Grief and loss
Grief and mourning in children and young people is often dismissed or misunderstood. While children and young people’s grief may present differently to adults, this does not mean they do not experience it. Domestic homicide results in complex losses for children and young people, and their experience of grief and mourning will be multifaceted. In the aftermath of domestic homicide, children and young people may experience profound internal shifts that impact their sense of safety or understanding of the world and their relationships, and their concept of self or identity. Concurrently, there may be dramatic changes in their external worlds in terms of residence, school, neighbourhood and friends.

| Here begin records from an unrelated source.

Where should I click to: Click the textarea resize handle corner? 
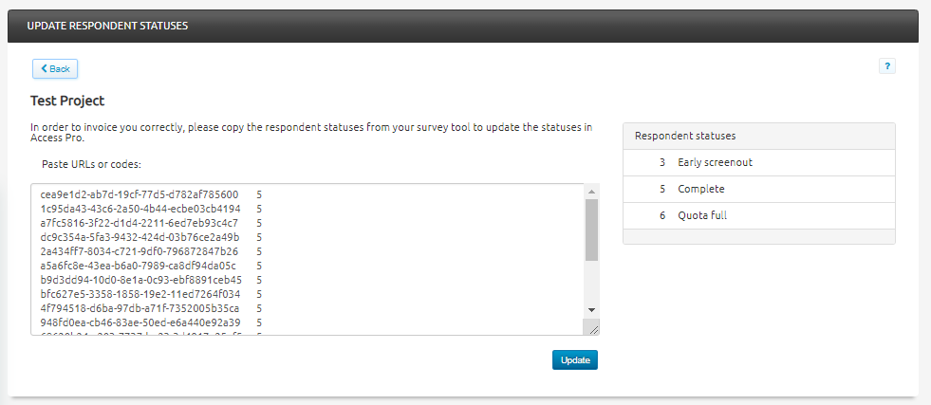(x=593, y=328)
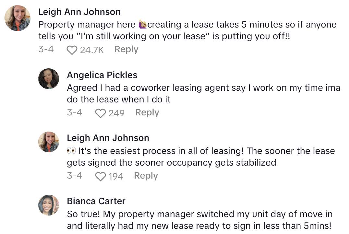
Task: Click the top comment's 3-4 date
Action: [x=46, y=50]
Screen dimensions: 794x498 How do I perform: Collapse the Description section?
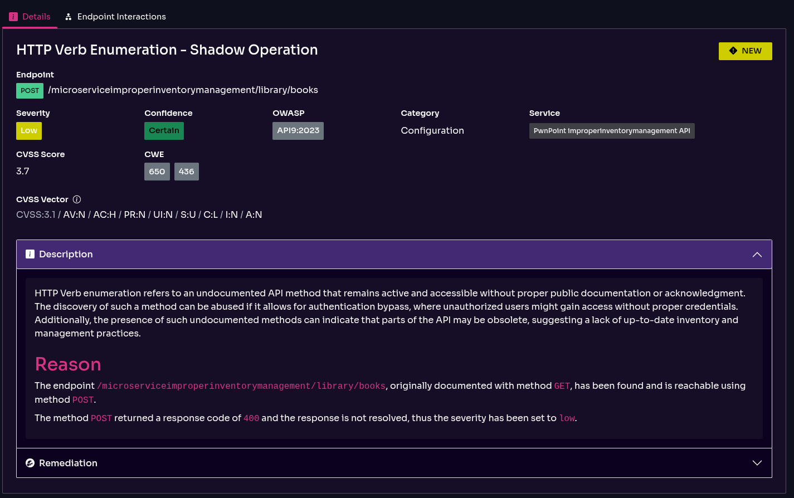757,254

Children and young people may have a deep connection and attachment to the parent who was killed and/or the perpetrating parent, with a strong desire for stories, mementos and information that will help them remember and understand. Other children and young people who were very young at the time of the homicide may need additional support to comprehend the meaning of death, and to express and make sense of their experiences as they age.
Children and young people’s grieving experience may be complicated due to their developmental age, the stigma associated with homicide (and potentially suicide or imprisonment), the traumatic nature of the loss, the caregivers own mourning processes, among other factors.
In this context, practitioners may reflect on the following questions:
- In addition to losing the deceased parent, what other losses could the child or young person be grieving?
- How can we help children and young people remember and learn more about their deceased parent when they need to?
- How can we help children and young people grieve depending on their personal needs and culture?